Reputation: 9465
I'm quite new to Lucene. I have a Lucene 4.0 index and I would like to compute the nth most frequent words to create a stopword list. I found posts handling this in previous versions of Lucene such as Get highest frequency terms from Lucene index however it seems reader.terms() has been deprecated in 4.0.

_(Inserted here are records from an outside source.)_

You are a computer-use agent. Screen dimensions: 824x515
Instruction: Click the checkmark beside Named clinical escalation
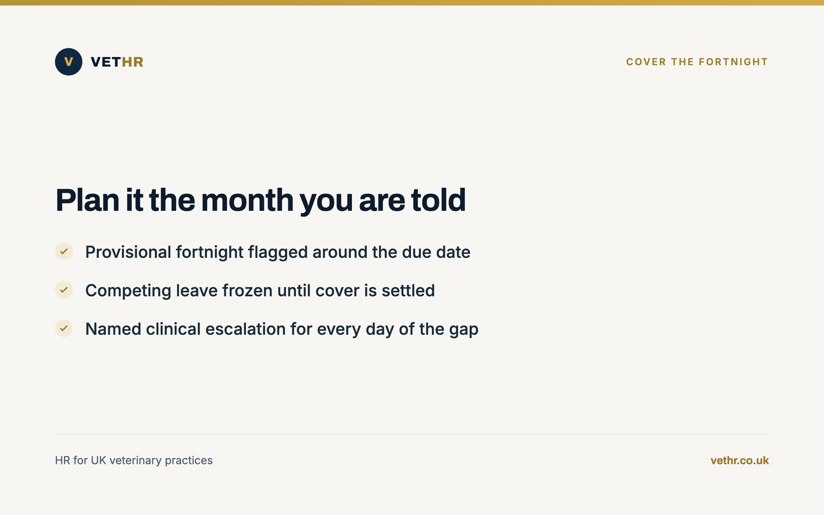pyautogui.click(x=64, y=328)
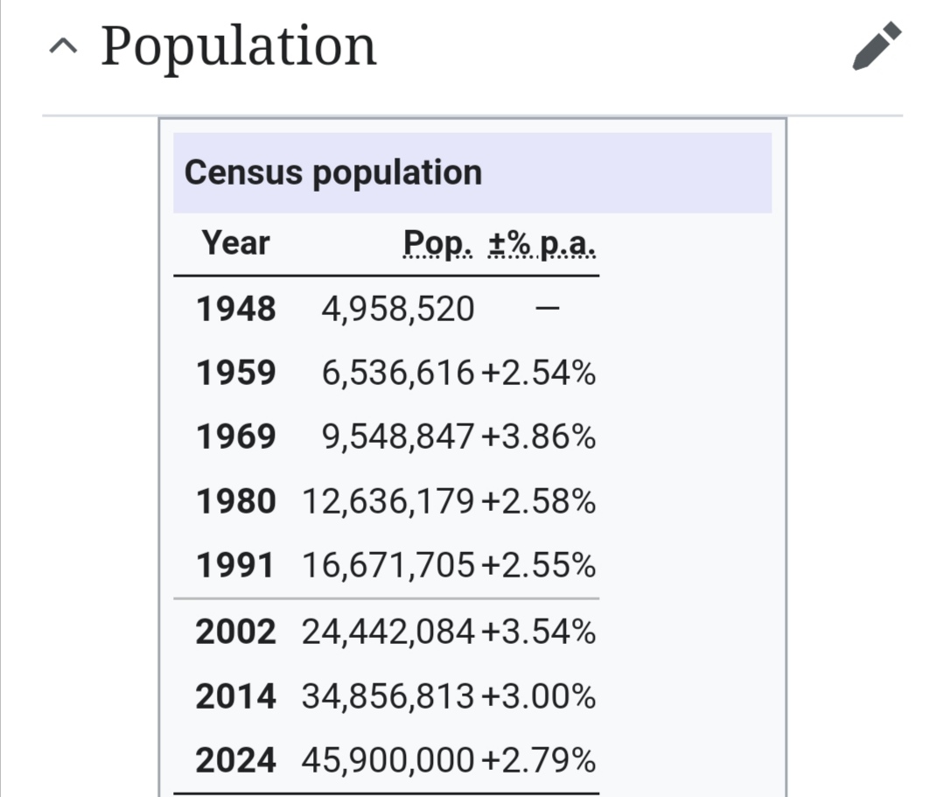This screenshot has width=944, height=797.
Task: Select the 1959 year row label
Action: click(236, 373)
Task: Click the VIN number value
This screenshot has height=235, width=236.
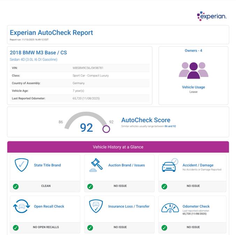Action: click(x=88, y=68)
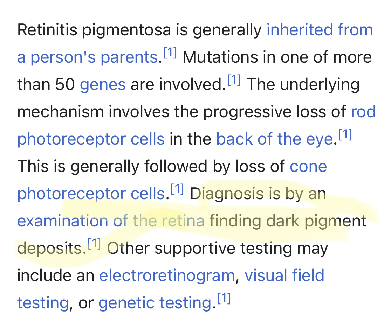Screen dimensions: 391x321
Task: Click citation [1] after "a person's parents"
Action: click(170, 53)
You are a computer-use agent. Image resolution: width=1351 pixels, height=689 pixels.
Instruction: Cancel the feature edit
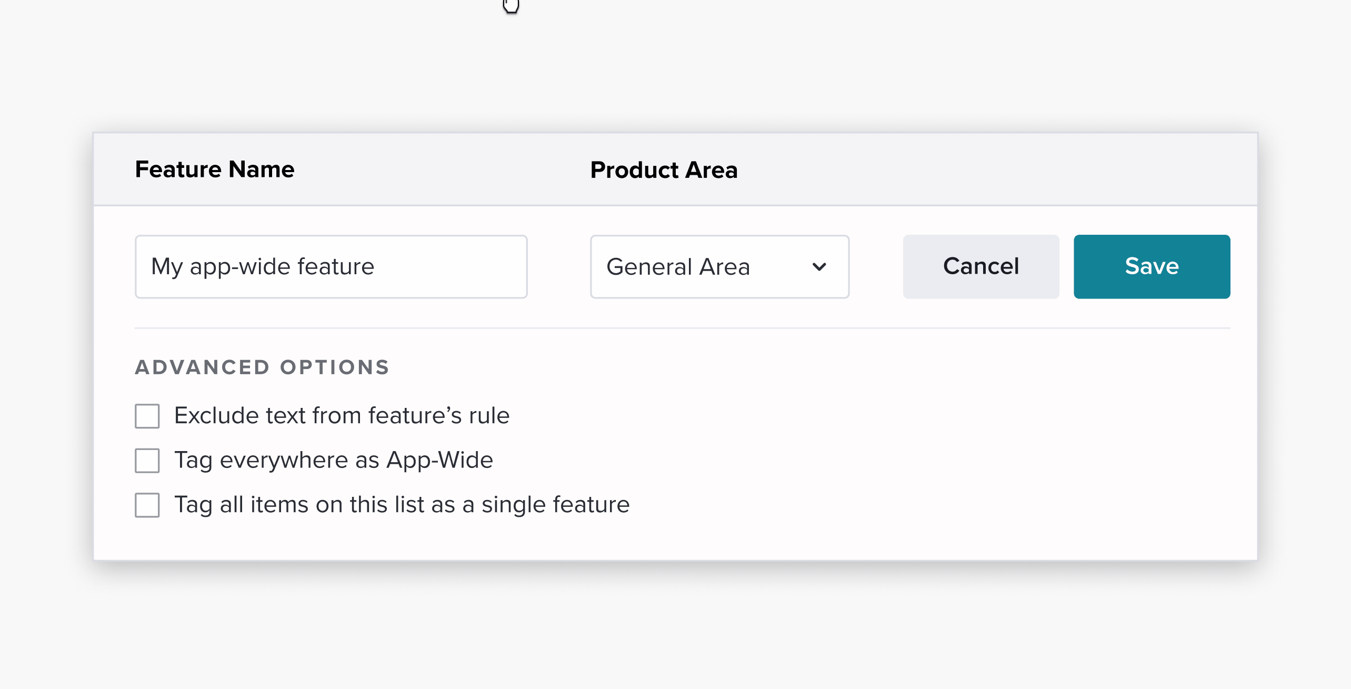tap(981, 266)
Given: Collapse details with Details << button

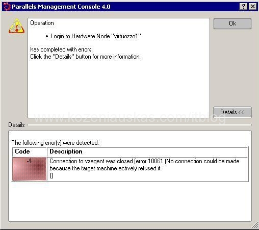Looking at the screenshot, I should 232,112.
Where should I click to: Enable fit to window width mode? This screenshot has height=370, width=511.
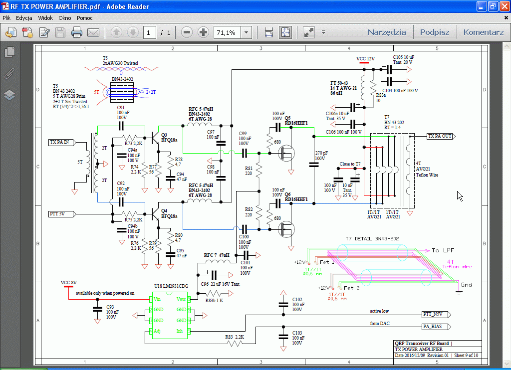[x=269, y=33]
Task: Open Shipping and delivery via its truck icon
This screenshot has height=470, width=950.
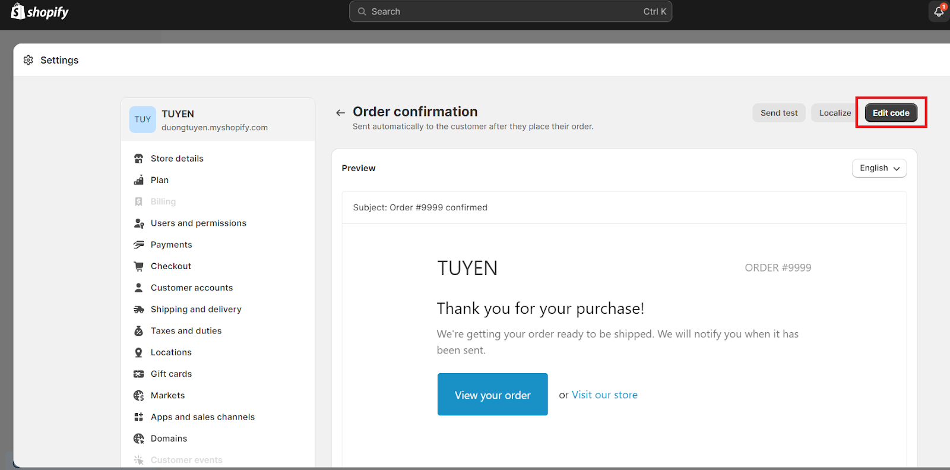Action: [x=138, y=309]
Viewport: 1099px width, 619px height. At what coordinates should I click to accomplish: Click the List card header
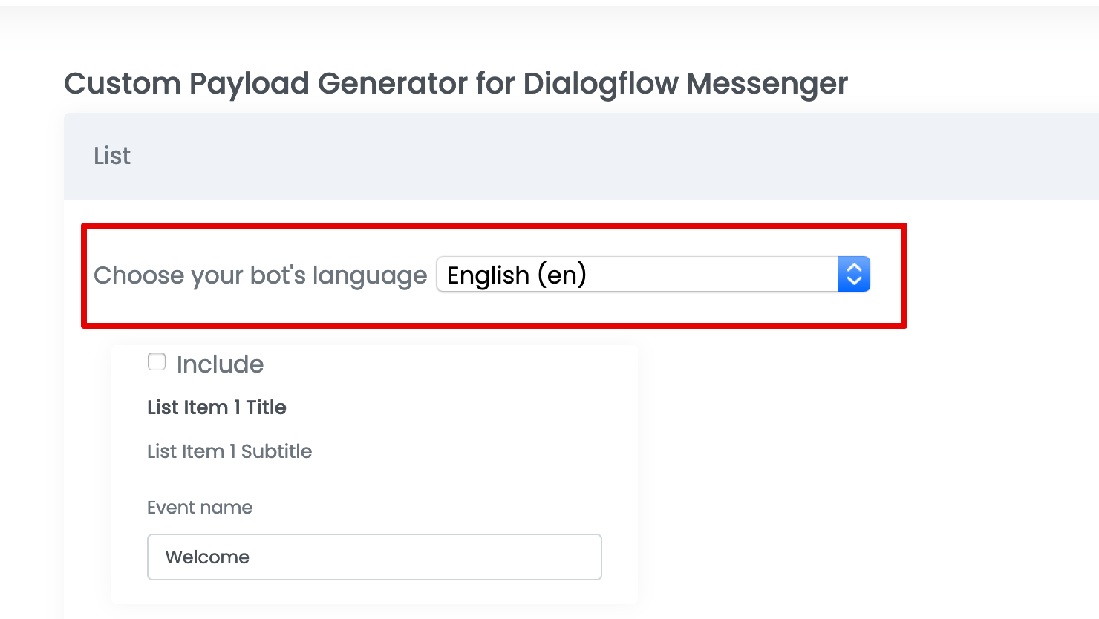112,156
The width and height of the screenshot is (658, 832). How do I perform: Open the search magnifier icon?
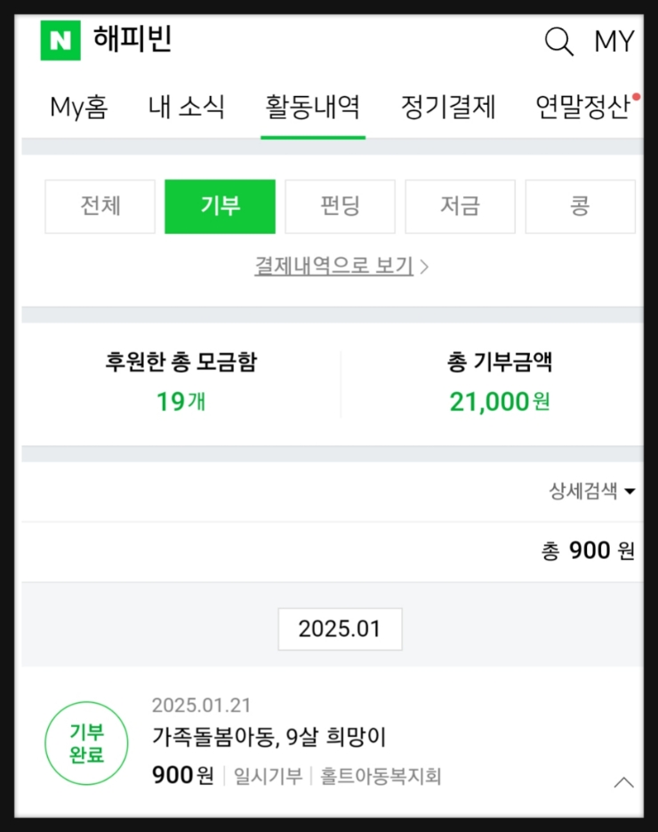(558, 41)
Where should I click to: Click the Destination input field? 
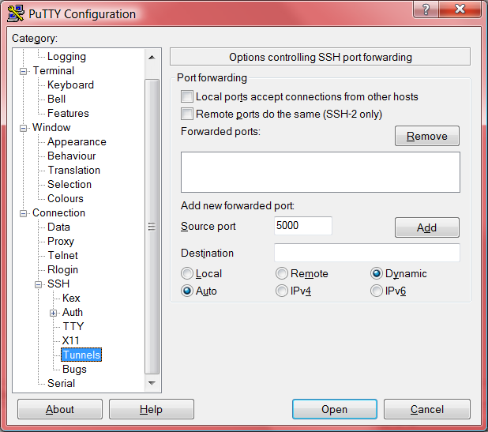tap(367, 253)
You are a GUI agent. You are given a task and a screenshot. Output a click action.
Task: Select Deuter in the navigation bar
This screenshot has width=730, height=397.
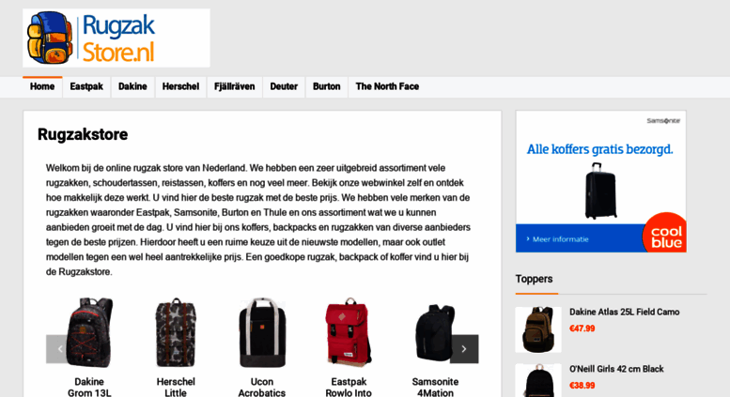[x=284, y=87]
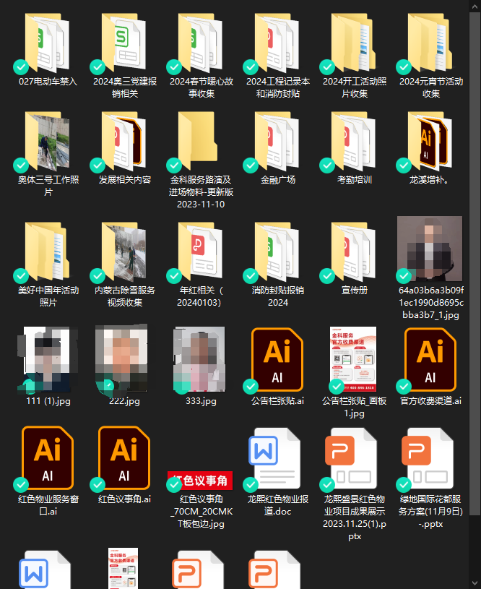The image size is (481, 589).
Task: Open the 龙溪增补 folder with AI files
Action: (x=430, y=140)
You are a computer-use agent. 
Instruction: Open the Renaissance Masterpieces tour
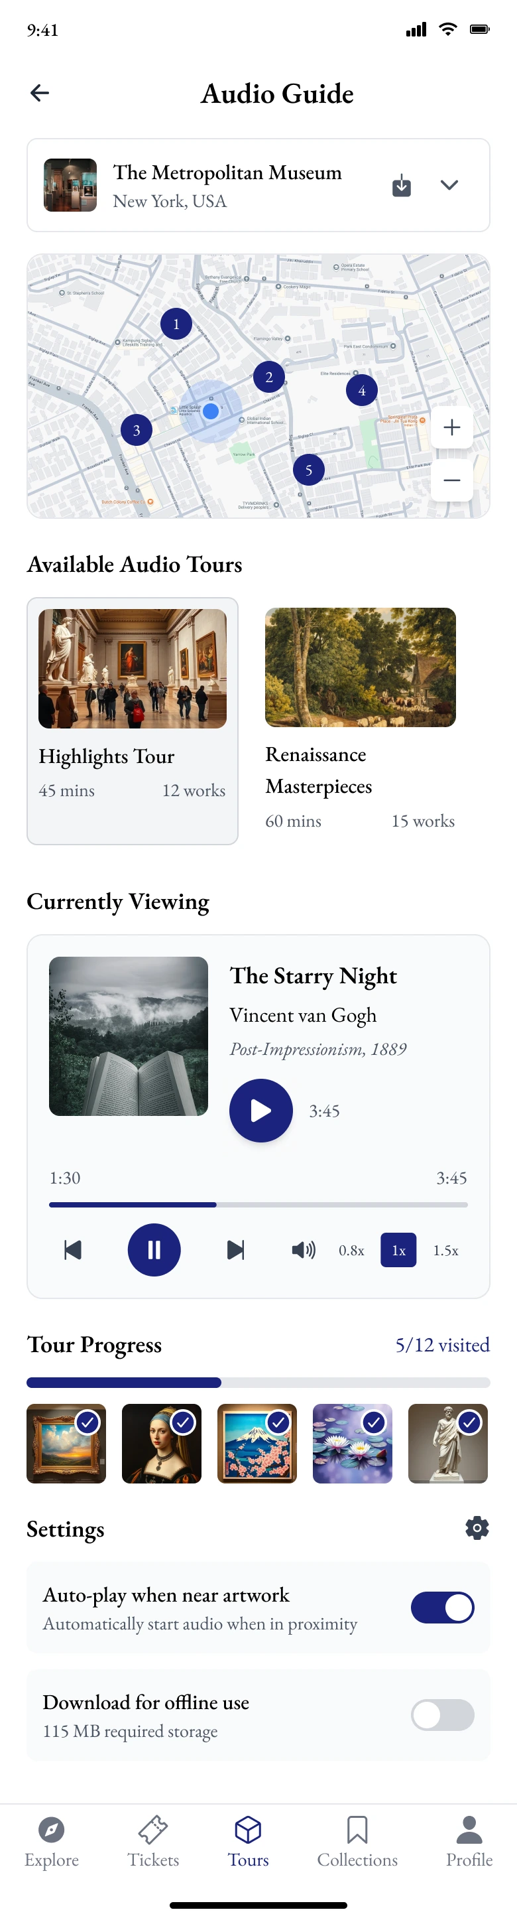tap(360, 719)
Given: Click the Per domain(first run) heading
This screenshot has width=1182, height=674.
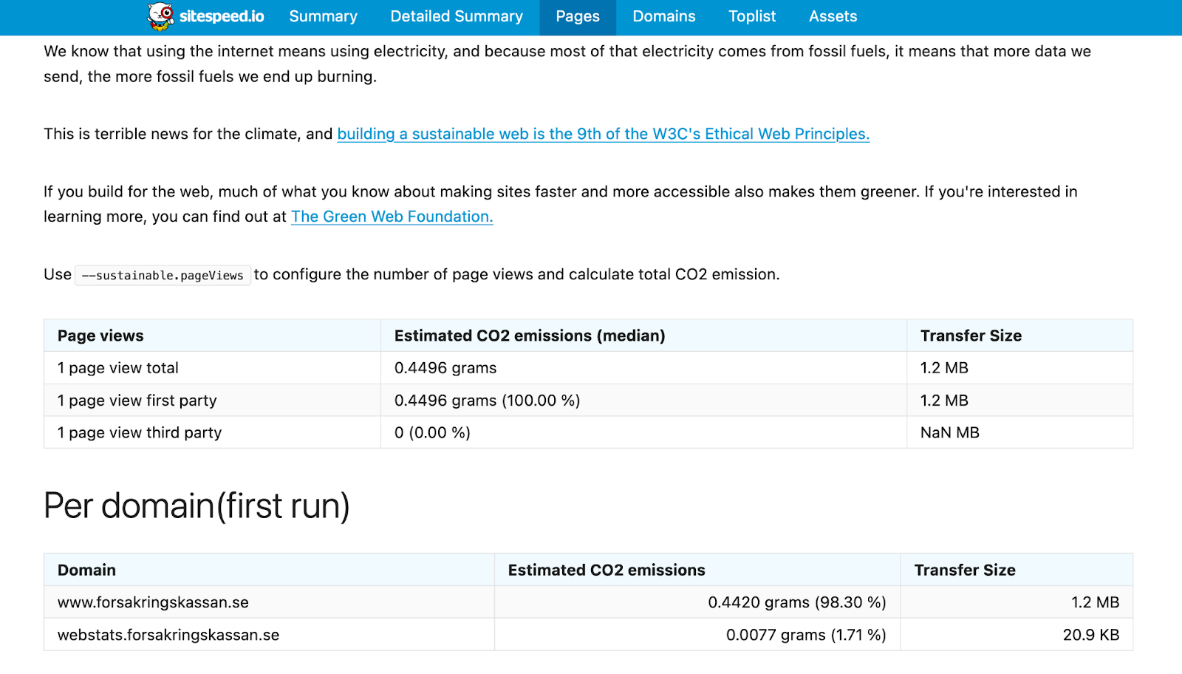Looking at the screenshot, I should tap(197, 506).
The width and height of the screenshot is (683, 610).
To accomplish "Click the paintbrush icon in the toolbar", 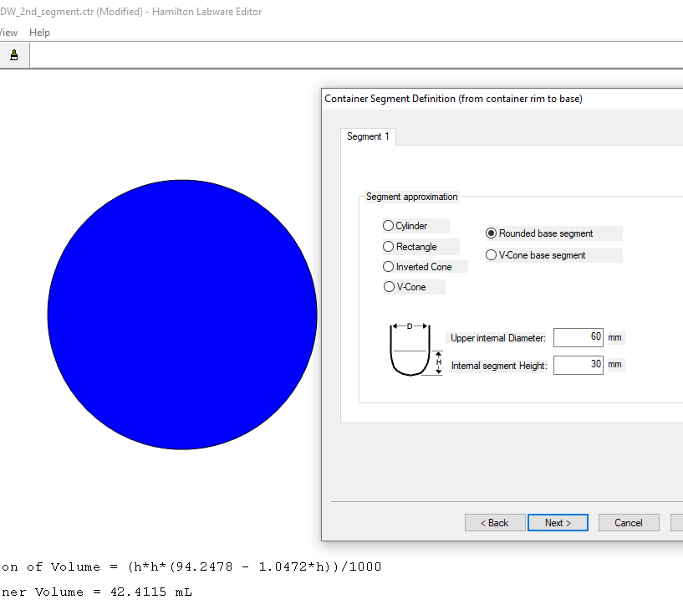I will [13, 55].
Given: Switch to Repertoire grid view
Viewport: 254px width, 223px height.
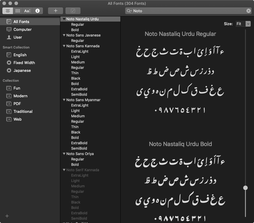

How could I achieve this using Lucene 4.0?
Thanks!
Upvotes: 1
Views: 2198
Reputation: 26617
Here is an example of using HighFreqTerms
from the lucene-misc package.
Note that you can user HighFreqTerms.TotalTermFreqComparator
if you want to rank by term frequencies:
DocFreqComparator cmp = new HighFreqTerms.DocFreqComparator();
TermStats[] highFreqTerms = HighFreqTerms.getHighFreqTerms(reader, n, "text", cmp);
List<String> terms = new ArrayList<>(highFreqTerms.length);
for (TermStats ts : highFreqTerms) {
terms.add(ts.termtext.utf8ToString());
}
Upvotes: 1
Reputation: 26703
You might want to check New index statistics in Lucene 4.0 article written by Mike McCandless, one of Lucene contributors. What you're looking for is probably TermsEnum.totalTermFreq()
.
Upvotes: 1